Cookies : encore trop de pratiques abusives
La CNIL a réalisé 40 contrôles en ligne spécifiquement ciblés sur les bandeaux de consentement aux cookies. Beaucoup de sites utilisent encore des formulations trompeuses ou des paramétrages techniques qui induisent les utilisateurs en erreur.
Les exigences sont telles que le rappel l’autorité : permettre un refus aussi facile que l'acceptation, préciser la finalité des traceurs, et limiter leur activation avant consentement. Ce sujet reste emblématique de la confiance numérique : un bandeau clair est souvent la première impression qu'un visiteur a de votre site.
L'accompagnement d'entreprises innovantes
Un soutien stratégiques à quatre structures
En 2024, la CNIL a renforcé sa stratégie d'échanges avec les acteurs du numérique en proposant un accompagnement personnalisé de 6 mois à quatre entreprises innovantes : Docaposte, Doctrine, la Française des Jeux et ShareID.
L'objectif : évaluer leurs pratiques, répondre à leurs questions juridiques, et proposer des recommandations concrètes. Ce dispositif s'adresse à des organisations en forte croissance, confrontées à des problématiques RGPD complexes (IA, identité numérique, traitement massif).
Une méthode d'accompagnement reproductible
Le programme comporte trois volets :
- Un appui technique et juridique sur les traitements sensibles ;
- Une revue de conformité des outils et services ;
- Des actions de sensibilisation interne (salariés, dirigeants).
Les enseignements issus de cet accompagnement seront partagés publiquement via les publications officielles de la CNIL, contribuant ainsi à une montée en compétence collective du tissu numérique français.
Intelligence artificielle
Encadrer l'innovation par la régulation
L'année 2024 a confirmé l'engagement de la CNIL en matière de régulation de l'intelligence artificielle (IA). Consciente de l'impact grandissant de cette technologie sur la vie privée, l'autorité française a multiplié les initiatives pour clarifier les règles et accompagner les acteurs économiques.
Dans le cadre de son plan stratégique 2025-2028, la CNIL a identifié l'IA générative comme l'un des axes prioritaires.
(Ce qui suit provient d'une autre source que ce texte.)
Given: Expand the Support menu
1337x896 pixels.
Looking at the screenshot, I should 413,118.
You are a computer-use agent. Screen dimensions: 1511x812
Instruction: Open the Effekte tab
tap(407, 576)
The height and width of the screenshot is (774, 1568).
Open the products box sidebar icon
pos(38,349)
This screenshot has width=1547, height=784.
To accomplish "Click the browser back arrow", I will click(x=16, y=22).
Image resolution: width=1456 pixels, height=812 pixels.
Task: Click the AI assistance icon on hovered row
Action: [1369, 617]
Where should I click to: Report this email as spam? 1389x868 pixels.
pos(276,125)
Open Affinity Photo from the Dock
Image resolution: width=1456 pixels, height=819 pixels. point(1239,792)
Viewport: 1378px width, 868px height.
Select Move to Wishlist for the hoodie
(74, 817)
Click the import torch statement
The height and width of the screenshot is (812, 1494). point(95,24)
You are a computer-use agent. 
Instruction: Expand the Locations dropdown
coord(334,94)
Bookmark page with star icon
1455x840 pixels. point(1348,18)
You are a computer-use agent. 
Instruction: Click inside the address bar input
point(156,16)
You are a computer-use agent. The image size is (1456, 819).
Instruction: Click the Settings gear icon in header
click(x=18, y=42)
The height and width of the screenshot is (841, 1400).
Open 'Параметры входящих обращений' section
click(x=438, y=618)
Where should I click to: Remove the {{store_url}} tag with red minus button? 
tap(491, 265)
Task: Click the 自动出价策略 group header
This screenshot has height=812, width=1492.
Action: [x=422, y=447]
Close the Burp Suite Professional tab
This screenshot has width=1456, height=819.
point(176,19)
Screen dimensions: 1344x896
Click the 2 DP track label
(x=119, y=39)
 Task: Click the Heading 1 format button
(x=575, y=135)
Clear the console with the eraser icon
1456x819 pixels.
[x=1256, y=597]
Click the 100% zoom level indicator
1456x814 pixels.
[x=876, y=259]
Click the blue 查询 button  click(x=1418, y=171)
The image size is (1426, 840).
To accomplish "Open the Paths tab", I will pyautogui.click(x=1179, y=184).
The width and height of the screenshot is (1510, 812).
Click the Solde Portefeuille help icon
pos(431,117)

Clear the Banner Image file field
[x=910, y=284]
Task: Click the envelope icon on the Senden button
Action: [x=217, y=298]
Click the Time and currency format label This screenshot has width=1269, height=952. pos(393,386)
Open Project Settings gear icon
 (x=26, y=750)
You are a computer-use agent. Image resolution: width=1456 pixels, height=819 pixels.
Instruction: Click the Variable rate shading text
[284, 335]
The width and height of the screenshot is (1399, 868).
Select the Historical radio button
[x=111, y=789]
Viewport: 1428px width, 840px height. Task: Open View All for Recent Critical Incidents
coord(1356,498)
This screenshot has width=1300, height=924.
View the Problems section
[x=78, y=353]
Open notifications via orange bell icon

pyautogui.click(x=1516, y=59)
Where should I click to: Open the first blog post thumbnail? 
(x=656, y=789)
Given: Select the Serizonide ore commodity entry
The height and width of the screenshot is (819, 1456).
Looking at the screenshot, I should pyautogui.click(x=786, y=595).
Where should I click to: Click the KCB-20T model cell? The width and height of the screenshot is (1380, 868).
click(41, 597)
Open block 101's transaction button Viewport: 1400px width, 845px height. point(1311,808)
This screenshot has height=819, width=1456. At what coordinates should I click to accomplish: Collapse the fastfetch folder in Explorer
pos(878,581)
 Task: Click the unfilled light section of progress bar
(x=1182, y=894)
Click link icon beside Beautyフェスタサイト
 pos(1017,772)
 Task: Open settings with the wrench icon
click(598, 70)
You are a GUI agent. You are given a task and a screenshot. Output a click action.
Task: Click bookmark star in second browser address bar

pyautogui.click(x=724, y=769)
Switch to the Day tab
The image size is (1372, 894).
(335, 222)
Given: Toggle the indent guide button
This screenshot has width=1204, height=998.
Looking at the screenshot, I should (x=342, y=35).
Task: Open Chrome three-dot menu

Elle a publié une première série de questions réponses visant à aider les entreprises à concilier développement technologique et respect du RGPD. Elle a également participé à l'élaboration du règlement européen sur l'IA (AI Act), en coordination avec ses homologues européens.
L'approche de la CNIL repose sur quatre piliers :
- Renforcer sa compréhension des systèmes d'IA pour anticiper les risques ;
- Clarifier le cadre juridique applicable aux traitements algorithmiques ;
- Sensibiliser le grand public à leurs droits et aux usages de l'IA ;
- Concevoir des méthodologies d'audit des systèmes d'IA déployés en entreprise.
Cette dynamique s'inscrit dans une logique de régulation par la confiance, visant à promouvoir une IA responsable qui protège les libertés fondamentales tout en soutenant l'innovation économique.
En conclusion : La nécessité de renforcer sa maturité numérique en 2025
Le rapport annuel CNIL 2024 confirme que la régulation des données personnelles n'est plus une simple contrainte juridique. Elle devient un enjeu stratégique au croisement de la confiance client, de la performance systémique et de l'image de marque.
Pour les entreprises, TPE comme grands groupes, l'heure est à la professionnalisation de la gouvernance des données. Investir dans un DPO compétent, une gouvernance de la protection des données efficace et des formations ciblées ne relève plus du luxe, mais de la nécessité.